All entries are to be given again verbatim.

Pixel coordinate grounding data

________________

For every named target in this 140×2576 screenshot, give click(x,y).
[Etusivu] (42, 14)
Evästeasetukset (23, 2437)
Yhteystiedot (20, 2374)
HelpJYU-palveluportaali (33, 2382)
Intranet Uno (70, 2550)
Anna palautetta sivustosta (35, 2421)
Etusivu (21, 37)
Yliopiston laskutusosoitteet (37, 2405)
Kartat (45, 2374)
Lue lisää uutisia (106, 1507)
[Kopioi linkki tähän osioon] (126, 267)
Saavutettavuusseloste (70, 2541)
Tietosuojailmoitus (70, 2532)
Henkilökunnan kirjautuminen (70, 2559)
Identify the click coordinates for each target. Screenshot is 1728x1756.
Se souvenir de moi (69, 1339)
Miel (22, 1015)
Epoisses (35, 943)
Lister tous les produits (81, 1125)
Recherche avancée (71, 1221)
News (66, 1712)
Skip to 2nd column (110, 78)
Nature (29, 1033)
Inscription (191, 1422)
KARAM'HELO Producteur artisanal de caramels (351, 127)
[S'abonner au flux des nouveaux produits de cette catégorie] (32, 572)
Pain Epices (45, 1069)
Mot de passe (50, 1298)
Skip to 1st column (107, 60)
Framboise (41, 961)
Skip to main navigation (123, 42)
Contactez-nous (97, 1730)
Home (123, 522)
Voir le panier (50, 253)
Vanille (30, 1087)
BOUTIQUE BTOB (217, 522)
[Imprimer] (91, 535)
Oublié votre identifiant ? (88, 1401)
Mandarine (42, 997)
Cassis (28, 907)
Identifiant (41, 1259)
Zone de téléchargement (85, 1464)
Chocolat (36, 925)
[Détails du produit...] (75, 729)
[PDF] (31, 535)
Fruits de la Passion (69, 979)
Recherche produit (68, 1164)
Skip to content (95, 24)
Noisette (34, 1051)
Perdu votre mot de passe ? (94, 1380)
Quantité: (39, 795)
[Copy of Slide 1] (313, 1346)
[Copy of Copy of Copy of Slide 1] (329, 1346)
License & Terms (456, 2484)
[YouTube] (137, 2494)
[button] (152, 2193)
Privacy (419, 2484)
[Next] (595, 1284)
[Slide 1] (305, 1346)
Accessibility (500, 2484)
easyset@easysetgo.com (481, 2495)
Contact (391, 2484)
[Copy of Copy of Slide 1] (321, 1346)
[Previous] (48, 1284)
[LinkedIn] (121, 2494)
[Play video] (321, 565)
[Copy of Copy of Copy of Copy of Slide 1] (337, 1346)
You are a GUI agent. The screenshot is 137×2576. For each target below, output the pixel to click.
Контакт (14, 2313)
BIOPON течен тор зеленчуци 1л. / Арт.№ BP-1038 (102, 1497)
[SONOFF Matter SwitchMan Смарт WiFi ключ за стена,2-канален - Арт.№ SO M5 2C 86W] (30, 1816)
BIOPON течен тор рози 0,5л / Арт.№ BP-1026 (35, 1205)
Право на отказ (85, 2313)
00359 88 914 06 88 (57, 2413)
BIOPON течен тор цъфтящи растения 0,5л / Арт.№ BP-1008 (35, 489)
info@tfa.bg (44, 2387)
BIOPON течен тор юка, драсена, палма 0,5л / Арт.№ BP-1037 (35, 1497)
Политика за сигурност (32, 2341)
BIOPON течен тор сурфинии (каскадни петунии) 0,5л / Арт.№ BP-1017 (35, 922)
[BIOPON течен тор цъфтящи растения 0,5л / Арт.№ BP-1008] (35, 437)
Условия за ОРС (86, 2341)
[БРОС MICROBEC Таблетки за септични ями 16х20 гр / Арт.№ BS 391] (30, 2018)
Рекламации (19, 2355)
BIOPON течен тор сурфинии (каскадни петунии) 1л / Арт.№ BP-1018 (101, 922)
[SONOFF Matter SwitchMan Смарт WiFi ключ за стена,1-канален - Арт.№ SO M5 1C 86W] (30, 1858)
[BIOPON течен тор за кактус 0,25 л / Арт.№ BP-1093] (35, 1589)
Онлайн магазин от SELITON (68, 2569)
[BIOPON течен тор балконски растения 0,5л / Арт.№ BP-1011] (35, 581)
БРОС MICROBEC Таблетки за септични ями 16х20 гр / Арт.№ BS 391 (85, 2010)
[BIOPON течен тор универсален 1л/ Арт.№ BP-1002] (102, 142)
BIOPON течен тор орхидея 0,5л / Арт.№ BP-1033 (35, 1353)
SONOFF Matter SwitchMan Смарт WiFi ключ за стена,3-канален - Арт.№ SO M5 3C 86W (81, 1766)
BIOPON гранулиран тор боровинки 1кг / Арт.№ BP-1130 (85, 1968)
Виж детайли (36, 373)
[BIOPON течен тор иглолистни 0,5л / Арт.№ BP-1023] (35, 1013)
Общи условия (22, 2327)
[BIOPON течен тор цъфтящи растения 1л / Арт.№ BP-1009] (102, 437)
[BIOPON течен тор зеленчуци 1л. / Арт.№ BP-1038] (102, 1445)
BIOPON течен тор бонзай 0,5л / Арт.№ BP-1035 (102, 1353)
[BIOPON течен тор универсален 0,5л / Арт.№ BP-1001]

________________

— RESULT OF THIS TASK —
For every named target in this 140×2576 screenshot, give click(x,y).
[Etusivu] (42, 14)
Evästeasetukset (23, 2437)
Yhteystiedot (20, 2374)
HelpJYU-palveluportaali (33, 2382)
Intranet Uno (70, 2550)
Anna palautetta sivustosta (35, 2421)
Etusivu (21, 37)
Yliopiston laskutusosoitteet (37, 2405)
Kartat (45, 2374)
Lue lisää uutisia (106, 1507)
[Kopioi linkki tähän osioon] (126, 267)
Saavutettavuusseloste (70, 2541)
Tietosuojailmoitus (70, 2532)
Henkilökunnan kirjautuminen (70, 2559)
Identify the click coordinates for each target. Screenshot is 1728x1756.
Se souvenir de moi (69, 1339)
Miel (22, 1015)
Epoisses (35, 943)
Lister tous les produits (81, 1125)
Recherche avancée (71, 1221)
News (66, 1712)
Skip to 2nd column (110, 78)
Nature (29, 1033)
Inscription (191, 1422)
KARAM'HELO Producteur artisanal de caramels (351, 127)
[S'abonner au flux des nouveaux produits de cette catégorie] (32, 572)
Pain Epices (45, 1069)
Mot de passe (50, 1298)
Skip to 1st column (107, 60)
Framboise (41, 961)
Skip to main navigation (123, 42)
Contactez-nous (97, 1730)
Home (123, 522)
Voir le panier (50, 253)
Vanille (30, 1087)
BOUTIQUE BTOB (217, 522)
[Imprimer] (91, 535)
Oublié votre identifiant ? (88, 1401)
Mandarine (42, 997)
Cassis (28, 907)
Identifiant (41, 1259)
Zone de téléchargement (85, 1464)
Chocolat (36, 925)
[Détails du produit...] (75, 729)
[PDF] (31, 535)
Fruits de la Passion (69, 979)
Recherche produit (68, 1164)
Skip to content (95, 24)
Noisette (34, 1051)
Perdu votre mot de passe ? (94, 1380)
Quantité: (39, 795)
[Copy of Slide 1] (313, 1346)
[Copy of Copy of Copy of Slide 1] (329, 1346)
License & Terms (456, 2484)
[YouTube] (137, 2494)
[button] (152, 2193)
Privacy (419, 2484)
[Next] (595, 1284)
[Slide 1] (305, 1346)
Accessibility (500, 2484)
easyset@easysetgo.com (481, 2495)
Contact (391, 2484)
[Copy of Copy of Slide 1] (321, 1346)
[Previous] (48, 1284)
[LinkedIn] (121, 2494)
[Play video] (321, 565)
[Copy of Copy of Copy of Copy of Slide 1] (337, 1346)
You are a GUI agent. The screenshot is 137×2576. For each target below, output the pixel to click.
Контакт (14, 2313)
BIOPON течен тор зеленчуци 1л. / Арт.№ BP-1038 (102, 1497)
[SONOFF Matter SwitchMan Смарт WiFi ключ за стена,2-канален - Арт.№ SO M5 2C 86W] (30, 1816)
BIOPON течен тор рози 0,5л / Арт.№ BP-1026 (35, 1205)
Право на отказ (85, 2313)
00359 88 914 06 88 (57, 2413)
BIOPON течен тор цъфтящи растения 0,5л / Арт.№ BP-1008 (35, 489)
info@tfa.bg (44, 2387)
BIOPON течен тор юка, драсена, палма 0,5л / Арт.№ BP-1037 (35, 1497)
Политика за сигурност (32, 2341)
BIOPON течен тор сурфинии (каскадни петунии) 0,5л / Арт.№ BP-1017 (35, 922)
[BIOPON течен тор цъфтящи растения 0,5л / Арт.№ BP-1008] (35, 437)
Условия за ОРС (86, 2341)
[БРОС MICROBEC Таблетки за септични ями 16х20 гр / Арт.№ BS 391] (30, 2018)
Рекламации (19, 2355)
BIOPON течен тор сурфинии (каскадни петунии) 1л / Арт.№ BP-1018 (101, 922)
[SONOFF Matter SwitchMan Смарт WiFi ключ за стена,1-канален - Арт.№ SO M5 1C 86W] (30, 1858)
[BIOPON течен тор за кактус 0,25 л / Арт.№ BP-1093] (35, 1589)
Онлайн магазин от SELITON (68, 2569)
[BIOPON течен тор балконски растения 0,5л / Арт.№ BP-1011] (35, 581)
БРОС MICROBEC Таблетки за септични ями 16х20 гр / Арт.№ BS 391 (85, 2010)
[BIOPON течен тор универсален 1л/ Арт.№ BP-1002] (102, 142)
BIOPON течен тор орхидея 0,5л / Арт.№ BP-1033 (35, 1353)
SONOFF Matter SwitchMan Смарт WiFi ключ за стена,3-канален - Арт.№ SO M5 3C 86W (81, 1766)
BIOPON гранулиран тор боровинки 1кг / Арт.№ BP-1130 (85, 1968)
Виж детайли (36, 373)
[BIOPON течен тор иглолистни 0,5л / Арт.№ BP-1023] (35, 1013)
Общи условия (22, 2327)
[BIOPON течен тор цъфтящи растения 1л / Арт.№ BP-1009] (102, 437)
[BIOPON течен тор зеленчуци 1л. / Арт.№ BP-1038] (102, 1445)
BIOPON течен тор бонзай 0,5л / Арт.№ BP-1035 (102, 1353)
[BIOPON течен тор универсален 0,5л / Арт.№ BP-1001]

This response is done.